• **Set of tasks**:
A: Return, word for word, the part of the National Depression Screening Day text that opens with the words containing "It seems like" and closes with "your primary physician.".
B: In the National Depression Screening Day text, who founded the "holiday"?
------ Text section
It seems like every day is a made-up holiday: Boss' Day (October 16), Boyfriend Day (October 3) and Beauticians' Day (June 26). But here's one for a good cause: today is National Depression Screening Day. Following yesterday's Mental Health Awareness Day, 1,000 facilities around the country, and even more overseas, are offering free mental health evaluations today.

Of course, mental health evaluations cannot net you a positive or negative result. There is no blood or urine test. But a screening can raise awareness of the signs and symptoms of depression, and can prompt a potentially life-altering visit to your primary physician.

The "holiday" was founded by Dr. Douglas Jacobs, an associate clinical professor of psychiatry at Harvard University Medical School, in the 1990s. At the time, he said that depression had been identified by the National Institutes of Mental Health as a widespread but under-diagnosed. "I had this idea that psychiatry should do what our medical colleagues do, to apply principles of health screening to a mental disorder," Jacobs said.
------------
------ Information
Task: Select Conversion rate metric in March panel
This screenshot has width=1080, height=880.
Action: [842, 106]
------------
------ Information
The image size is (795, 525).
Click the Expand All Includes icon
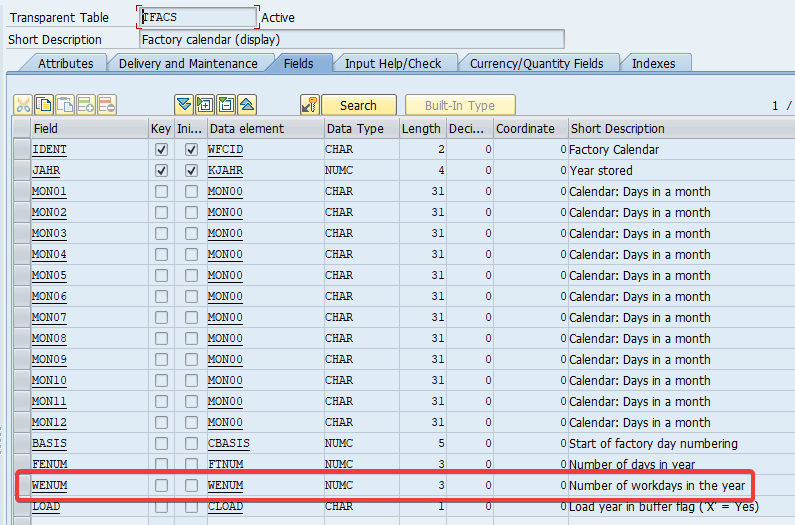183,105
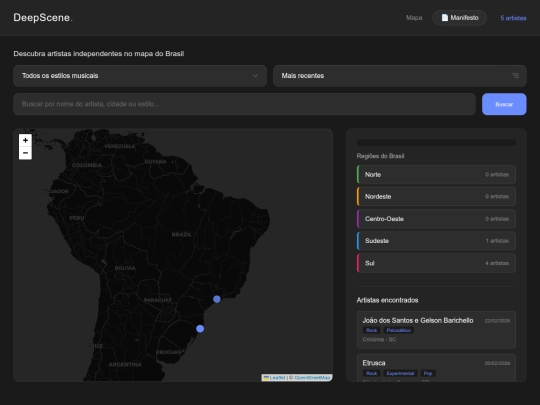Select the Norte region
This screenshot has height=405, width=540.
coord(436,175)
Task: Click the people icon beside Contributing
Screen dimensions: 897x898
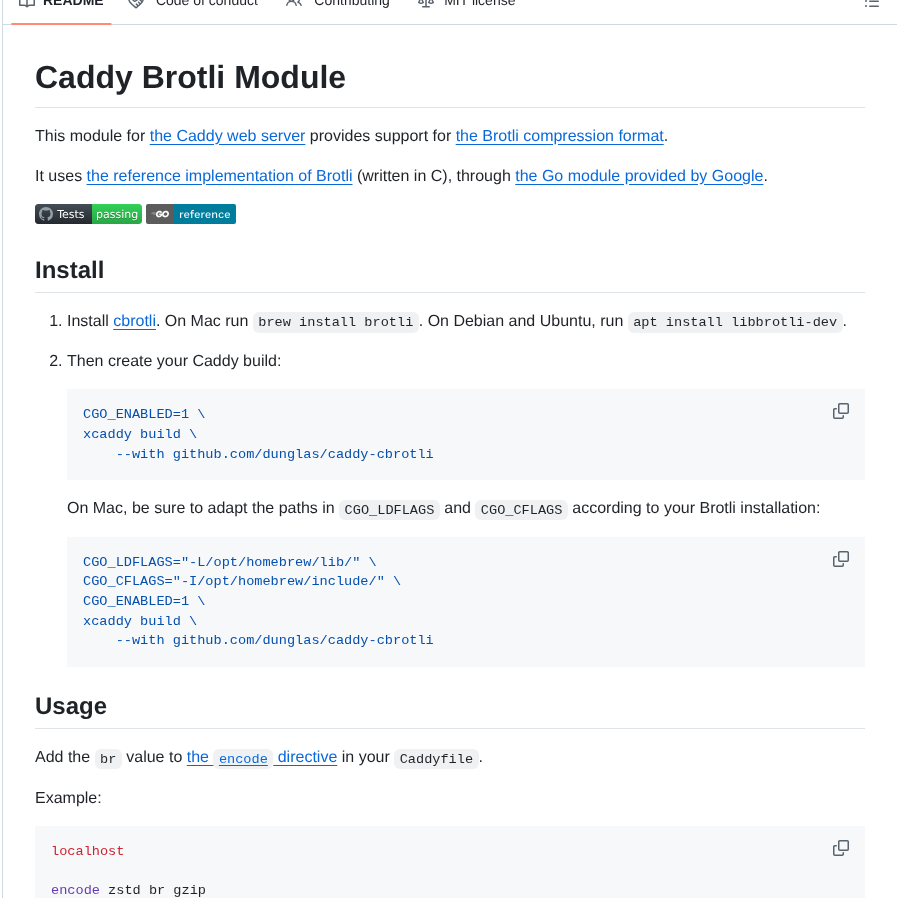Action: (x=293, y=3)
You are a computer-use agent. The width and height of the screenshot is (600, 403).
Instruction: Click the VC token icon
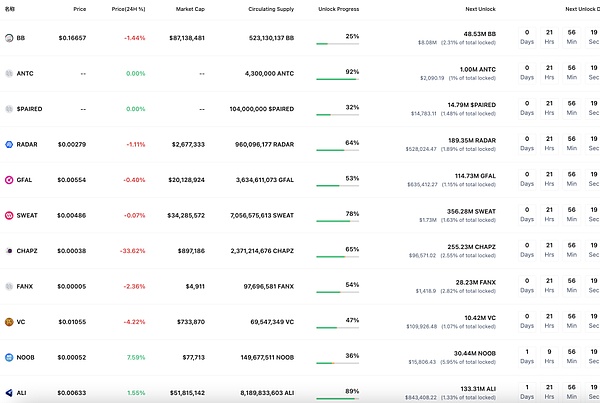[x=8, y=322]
------------
------ Information
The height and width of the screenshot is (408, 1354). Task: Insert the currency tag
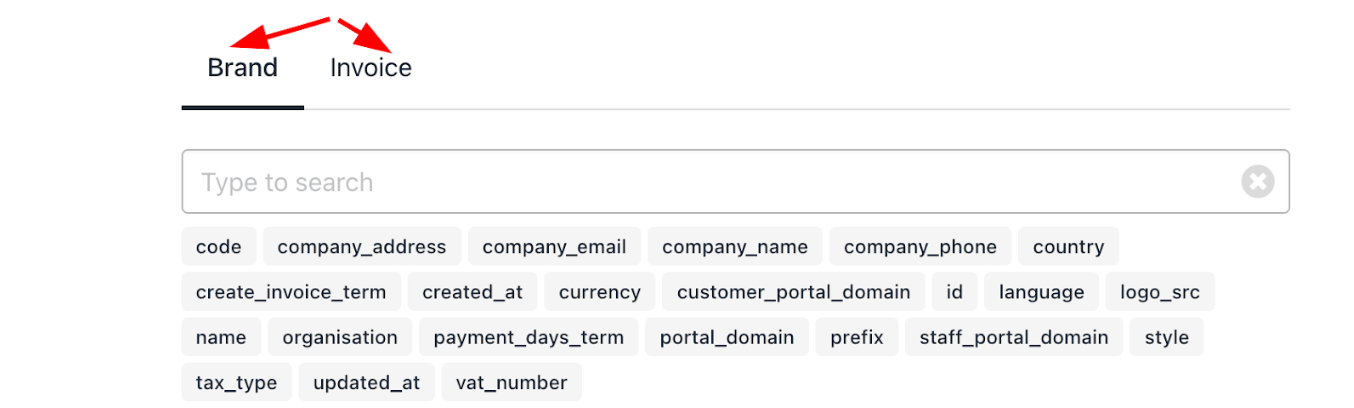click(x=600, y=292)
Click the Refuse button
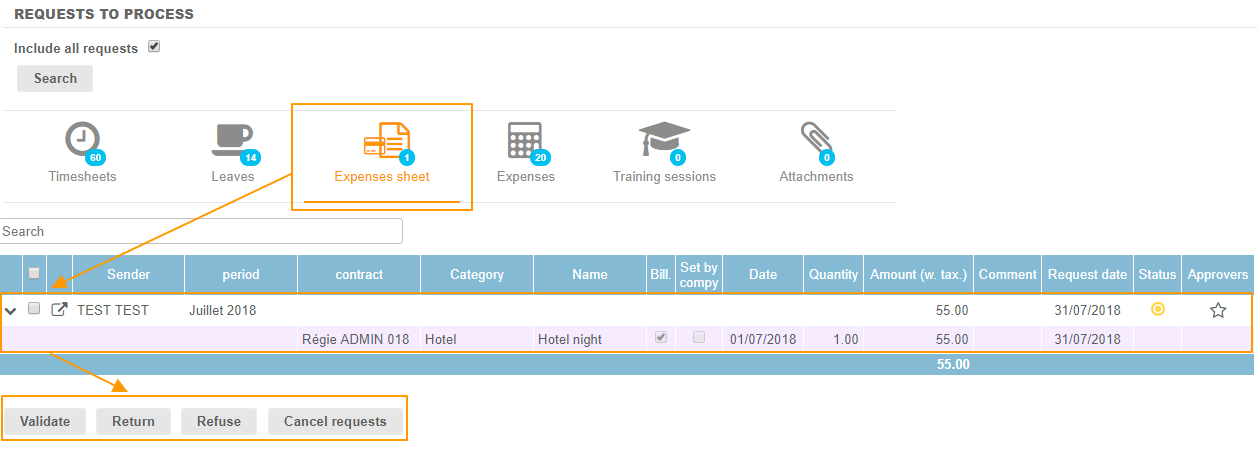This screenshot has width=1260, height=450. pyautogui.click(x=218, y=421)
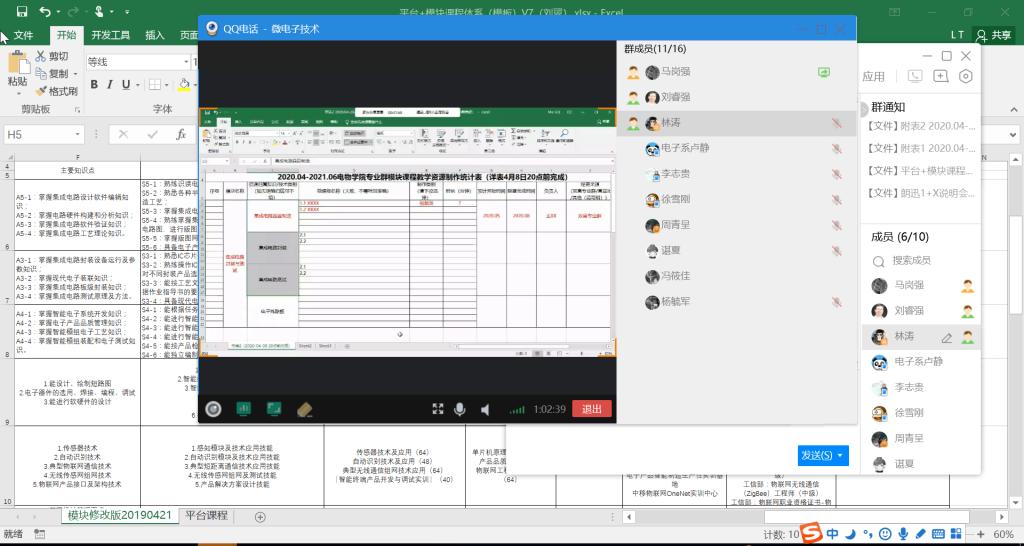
------------
• **Answer set**:
A:
It seems like every day is a made-up holiday: Boss' Day (October 16), Boyfriend Day (October 3) and Beauticians' Day (June 26). But here's one for a good cause: today is National Depression Screening Day. Following yesterday's Mental Health Awareness Day, 1,000 facilities around the country, and even more overseas, are offering free mental health evaluations today.

Of course, mental health evaluations cannot net you a positive or negative result. There is no blood or urine test. But a screening can raise awareness of the signs and symptoms of depression, and can prompt a potentially life-altering visit to your primary physician.

B: Dr. Douglas Jacobs, an associate clinical professor of psychiatry at Harvard University Medical School, founded it in the 1990s.